Specifically, in Shahzad et al. [21] a revolutionary lip-reading-based multimodal deepfake
detection technique is proposed. The idea is that synthetic lip sequences are frequently out of
sync with their audio stream, so one good indicator of whether or not the video information
has been altered is the disparity in lip movements. A Multi-modal Multi-scale TRansformer
(M2TR) is presented in Wang et al. [22], where the authors utilize a two-stream approach in
which the frequency stream uses learnable frequency filters to filter out forgery features in the
frequency domain and the RGB stream uses several scales to catch inconsistencies between
different regions within an image.
   In contrast to previous works, our multimodal approach consists of extracting and processing
each video’s audio and visual features using two branches. The audio branch is responsible for
detecting inconsistencies in the frequency spectrum of the mel-spectrogram input image, while
the video branch is responsible for detecting spatiotemporal irregularities on a frame-by-frame
basis. Both branches are characterized by a CNN-based model used for feature extraction. The
features from each branch are then concatenated and fed into a final shared convolutional block
that simultaneously elaborates the information and performs the final multi-label classification.


3. Method
This section describes our proposed Convolutional Multimodal deepfake detection model (CMDD).
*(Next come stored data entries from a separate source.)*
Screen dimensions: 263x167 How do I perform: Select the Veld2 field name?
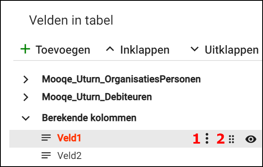69,155
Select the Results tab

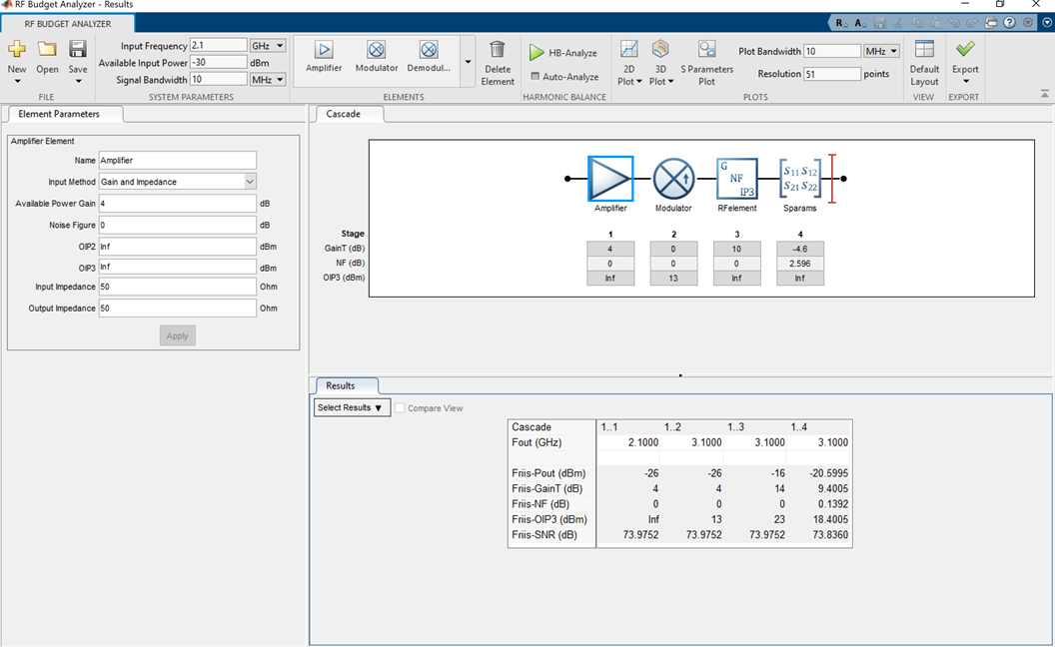[341, 385]
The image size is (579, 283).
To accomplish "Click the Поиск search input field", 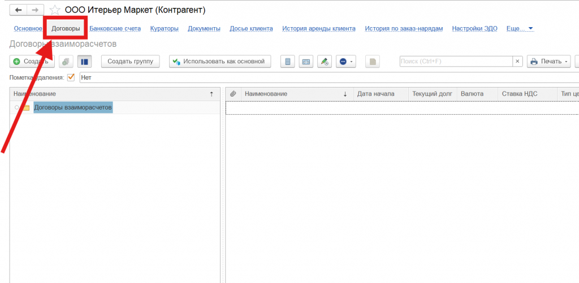I will pos(455,62).
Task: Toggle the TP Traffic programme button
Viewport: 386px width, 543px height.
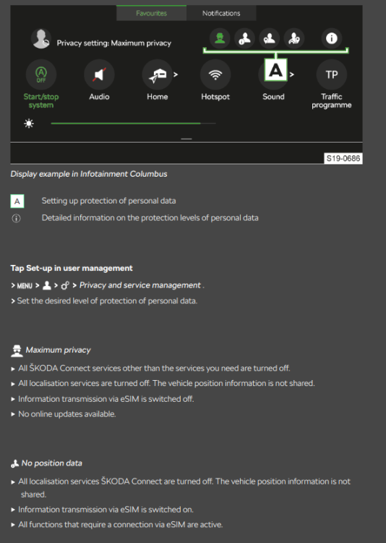Action: pos(331,75)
In our approach, we simultaneously consider the information related to audio and video modal-
ities. The proposed architecture, depicted in Figure 1, comprises a different stream for each
modality. Each of them extracts the feature vector from the input data using the power offered
by the CNNs to investigate the temporal and spatial locality characteristics. Then, the extracted
vectors are concatenated, and the resulting tensor is given to another CNN block with a final
fully connected (FC) layer for the classification.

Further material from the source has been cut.